TASK PROMPT:
From the records, return each line that has the word "agent" in it.

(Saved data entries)
========

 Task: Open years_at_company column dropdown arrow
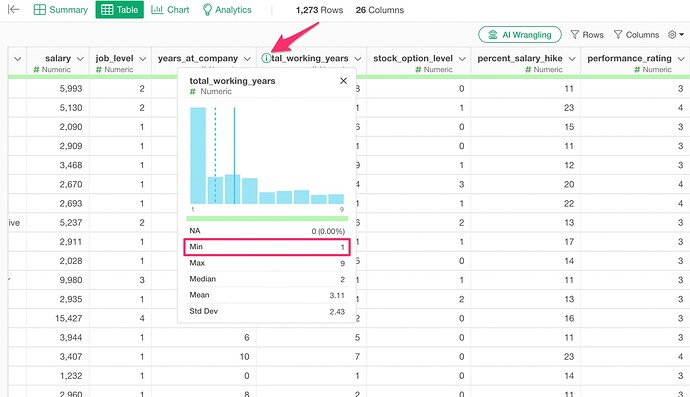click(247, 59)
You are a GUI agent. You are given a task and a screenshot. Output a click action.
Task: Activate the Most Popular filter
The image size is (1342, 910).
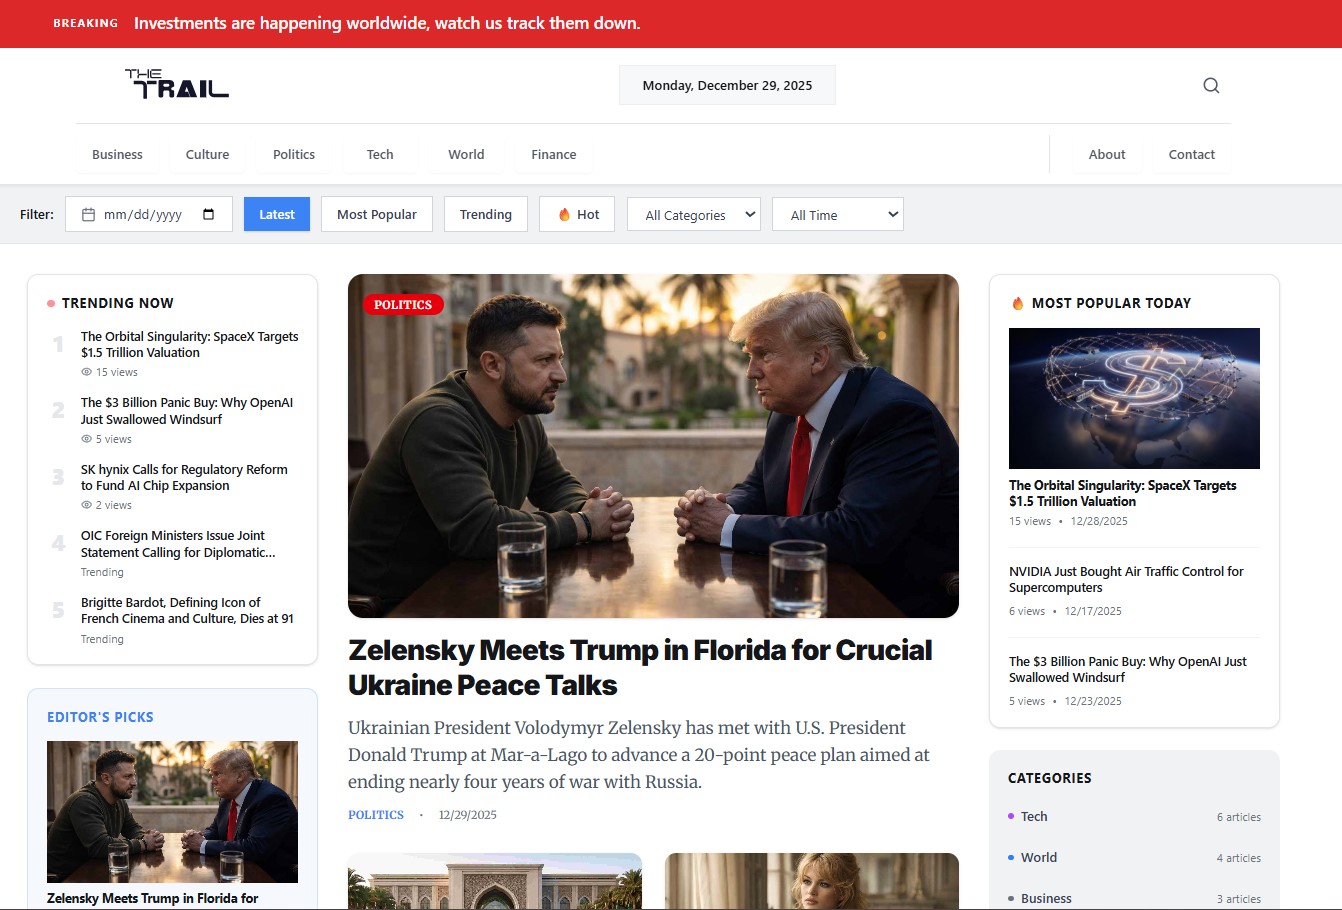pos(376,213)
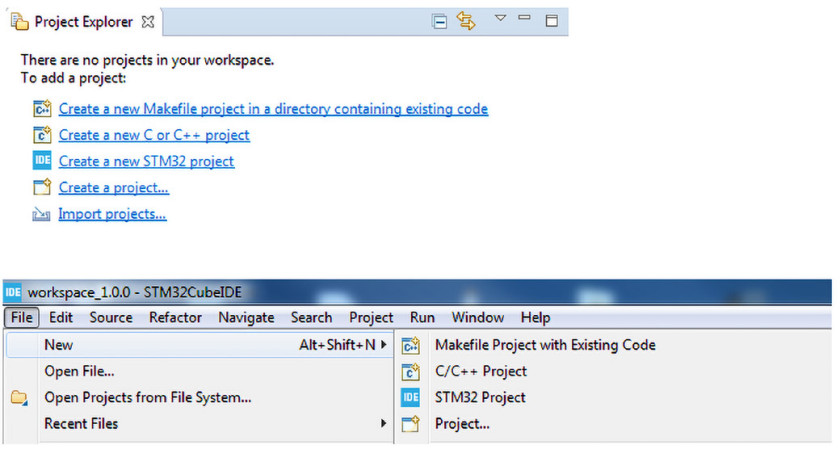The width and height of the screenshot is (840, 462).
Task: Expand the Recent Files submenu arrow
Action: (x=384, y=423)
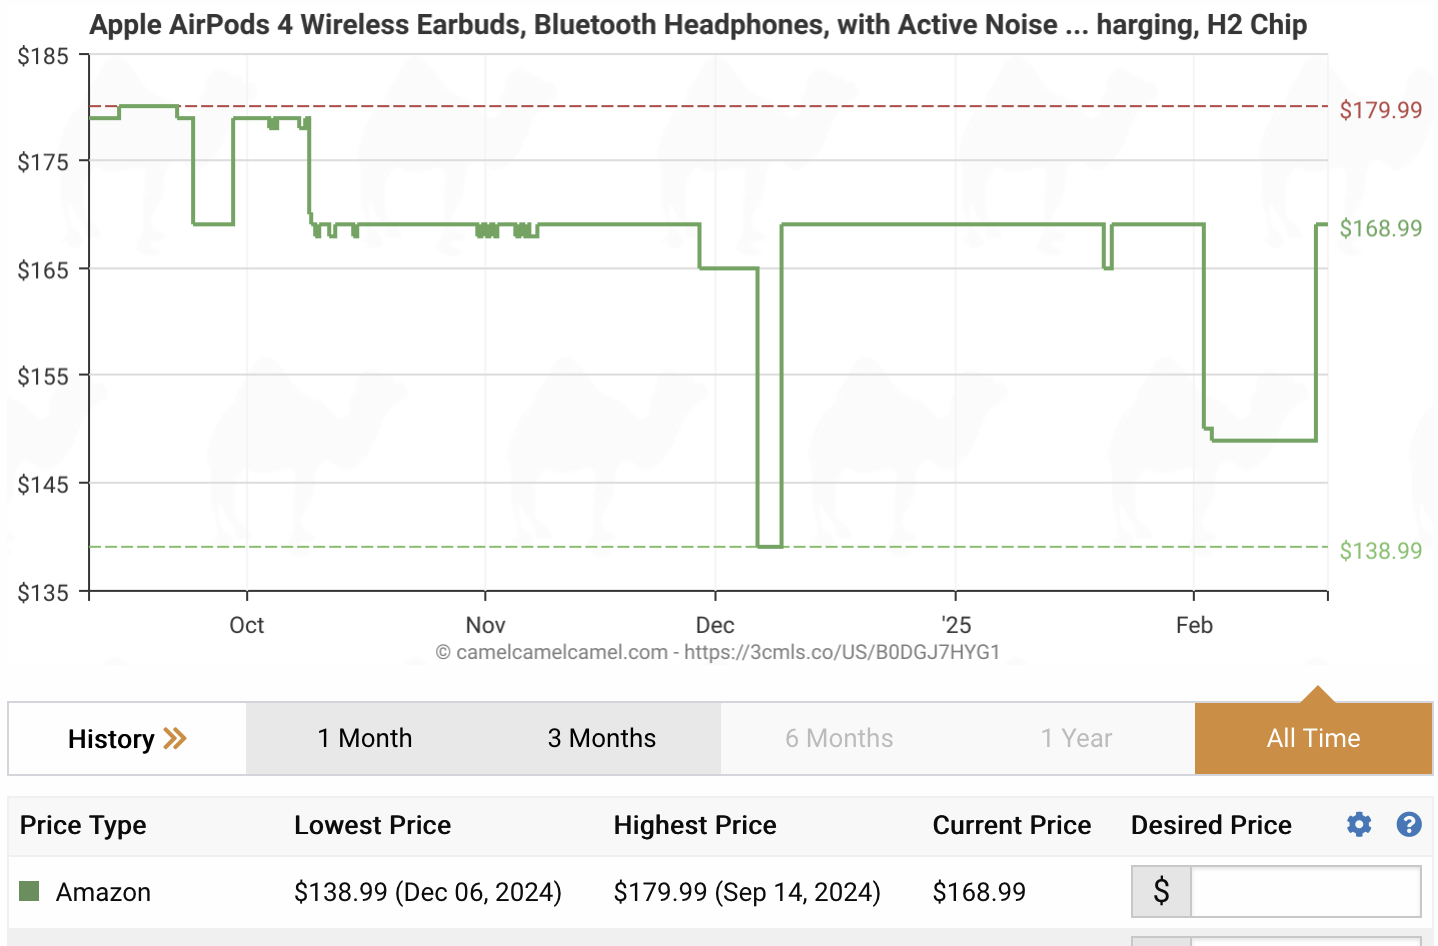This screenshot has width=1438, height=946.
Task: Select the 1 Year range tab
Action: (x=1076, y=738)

========

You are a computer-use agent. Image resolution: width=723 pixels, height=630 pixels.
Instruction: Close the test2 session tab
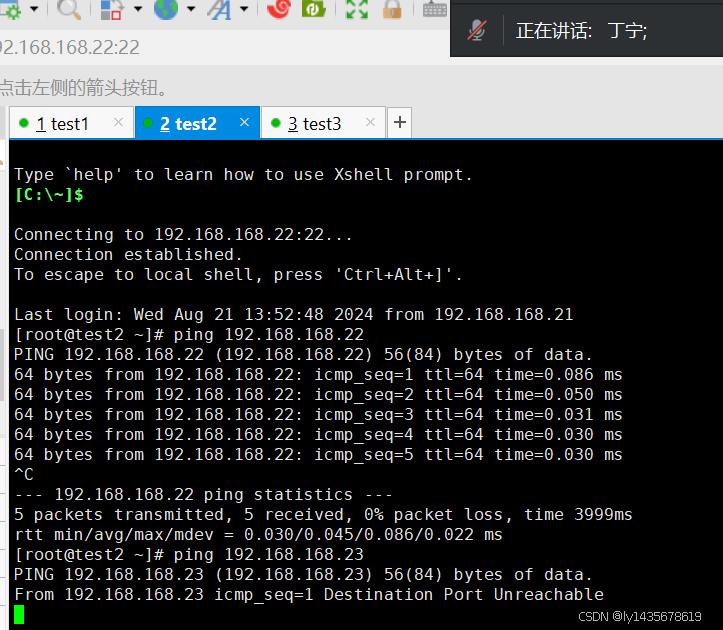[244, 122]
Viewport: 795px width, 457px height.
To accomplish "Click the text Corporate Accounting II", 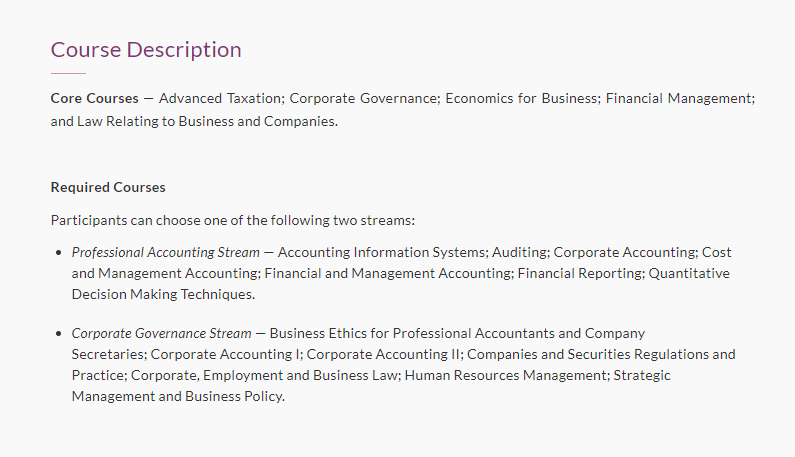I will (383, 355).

========

FINISHED EXERCISE:
You are a GUI agent. You are given a task and a screenshot. Output a click action.
You are a computer-use agent. Image resolution: width=723 pixels, height=630 pixels.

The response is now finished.